Investors come in two varieties: bulls and bears. As we drive headlong into 2019, there could be cases made for both — here’s why.

Reasons why investors should be optimistic

The trade war

The US/China trade war has a way to run, and Australian investors could profit in either case.

If the trade war is resolved it is likely Australian markets will follow the U.S. markets on a bull run that would eventuate. If it continues, Australia could be in a position to gain from a China seeking to position itself as a champion of free trade.

Investors looking for a industry safe from the strife should look at iron ore miners like BHP, Rio Tinto and Fortescue Metals — they gained even when the market slumped 14 percent in the last four months of 2018.

Low interest rates

Interest rates remain at historic lows — and there are few clues that the Reserve Bank of Australia will seek to raise them any time soon.

In fact some economists, led by AMP’s Shane Oliver, are predicting that interest rates will remain on hold for the entire year or if they will rise this year, not until the fourth quarter. In fact in recent days, the Reserve Bank have given indication rates may even go down if wage growth continues to be slow.

That means cheap access to credit for investors to potentially invest in the share market.

Less political instability

The back-stabbing and knifing should calm down in 2019 given there’s an election around the corner.

If the Liberals retain government, there will be a compelling reason to stick with Scott Morrison. If Labor gets in, there will be very little reason to knife Bill Shorten.

Of course even if Killing Seasons no longer arrive in Canberra, there is always the risk of backlashes from the public against unpopular decisions even if they are right for the economy.
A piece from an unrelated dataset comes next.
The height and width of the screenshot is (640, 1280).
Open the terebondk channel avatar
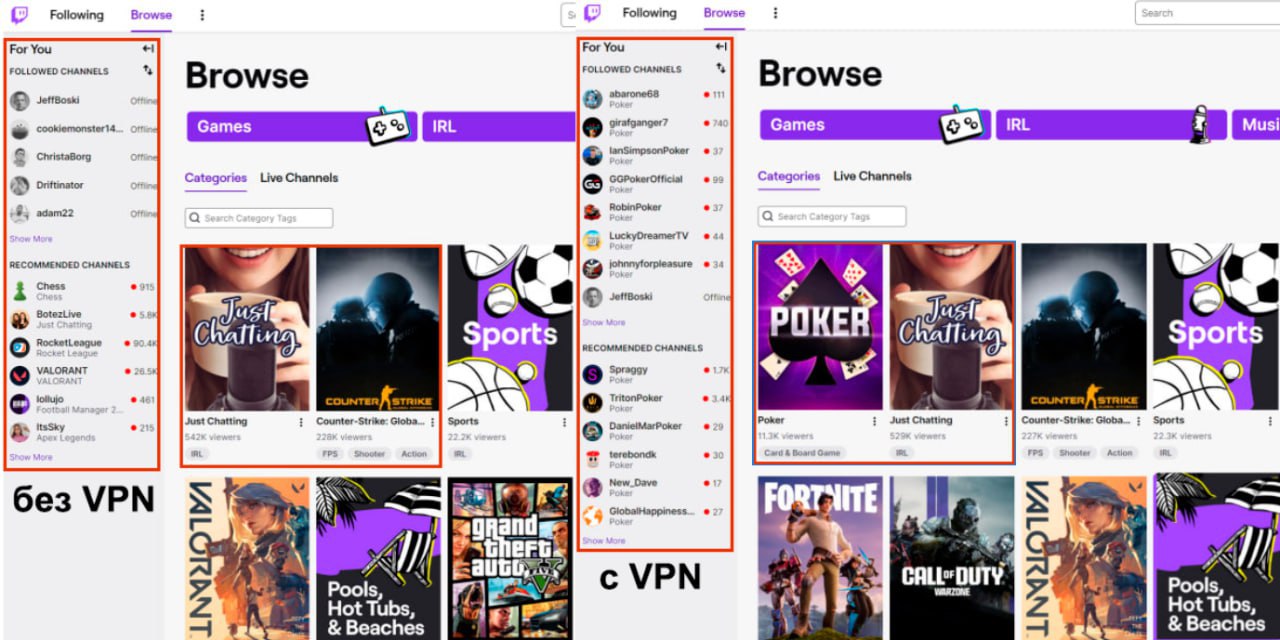coord(593,459)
The Financial Services Royal Commission has finally ended

Already reforms have been made to the banking sector but with the ending of the commission, the economy and the banks will be able to move on from months of being in the public spotlight over their past conduct.

Already changes have been made as a result of the Royal Commission, most pertinent credit tightening and all the major banks have promised their culture has been turned around so that misconduct will not repeat.
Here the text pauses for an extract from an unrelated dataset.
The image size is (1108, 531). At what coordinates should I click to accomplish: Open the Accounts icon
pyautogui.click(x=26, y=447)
The labour market is booming

Unemployment is at its lowest level in nearly seven years (at the time of writing), mainly thanks to jobs being created. In November nearly twice as many jobs were created as economists expected.
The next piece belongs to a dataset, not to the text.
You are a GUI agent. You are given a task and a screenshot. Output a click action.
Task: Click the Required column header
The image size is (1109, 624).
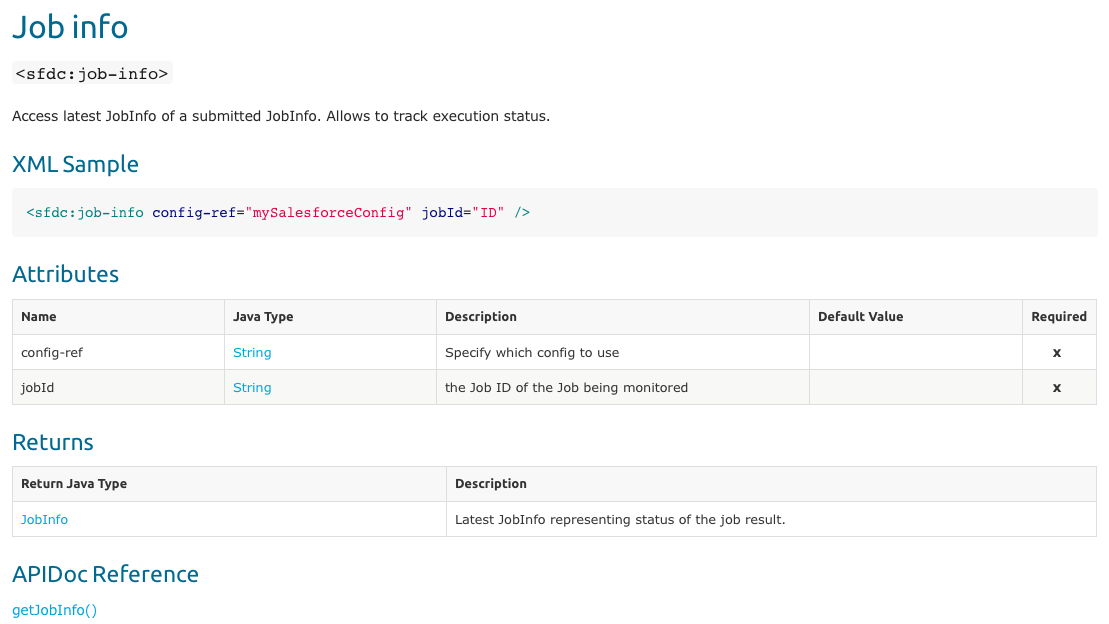[1059, 316]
Furthermore, it is not the resource-rich states leading the nation.

The lowest unemployment rates were in New South Wales and Victoria with 4.4 percent and 4.6 percent respectively, and the ACT’s rate was lower still at 3.4 percent.

Economists anticipate the trends will continue in 2019 although it remains to be seen if these will translate into higher wage growth.


Reasons why investors should run for the hills

The housing market decline

After housing prices surged in capital cities by as much as 80 percent between 2012 and 2017, they are now declining all across the capital cities.

The last time Australia had a property downturn this significant, nearly three decades ago, Melbourne took nearly a decade to recover.

It is arguable the fall is merely a correction, as people who bought before 2012 will likely still be ahead.

Credit crunch

While interest rates may be low, the barriers to borrowing will be higher and the amount investors can borrow lower thanks to the Financial Services Royal Commission.

It has been estimated that the average amount a household can borrow has gone down by 20 percent.

Of course, banks should not be lending to people who cannot make the repayments.

Yet there is concern screening will affect first home buyers as well as existing owners seeking to refinance their property, and this could hurt the housing market just as much as rising unemployment or a recession.

Chinese diplomacy

While Australia’s relations with China are just a touch warmer than the relationship between the US and China, there are still some warning signs in the relationship.

Regulators are perceived to be targeting Chinese companies in Australia, with tightening of political donation and interference laws. Half a dozen Chinese companies were delisted in 2018 and ASIC warned it could take a harder stance against companies it perceived were not abiding by listing rules.

Whilst no one is specifically targeting Chinese companies, there is the risk a high proportion of companies caught out will be Chinese and if the Chinese government retaliates, economic relations could suffer.

Slowing growth

An end to Australia’s recession-free spell of nearly three decades is unlikely to end in 2019, but a slowdown could be on the cards.

The most recent GDP figure was 2.8 percent growth in the September quarter, which was the slowest in two years.

Perhaps pessimism over 2.8% growth rates is more envy of developing nations’ high growth rates, especially China and India. However as those nations have demonstrated, higher growth does not mean a more stable economy.

The federal election

Irrespective of investors’ personal political views, they will often be reluctant to invest until they know the direction the economy is heading in, particularly when the major parties offer different visions for the economy.

The last time the Labor party won office back from the Coalition, the ASX slid 6 percent  during the election campaign as the Howard government attempted to instil fear into the public that they were economically inexperienced and anti-business.

However, the market regained almost all the ground lost in the two and a half weeks after the election.


This content does not constitute financial product advice. You should consider obtaining independent advice before making any financial decisions.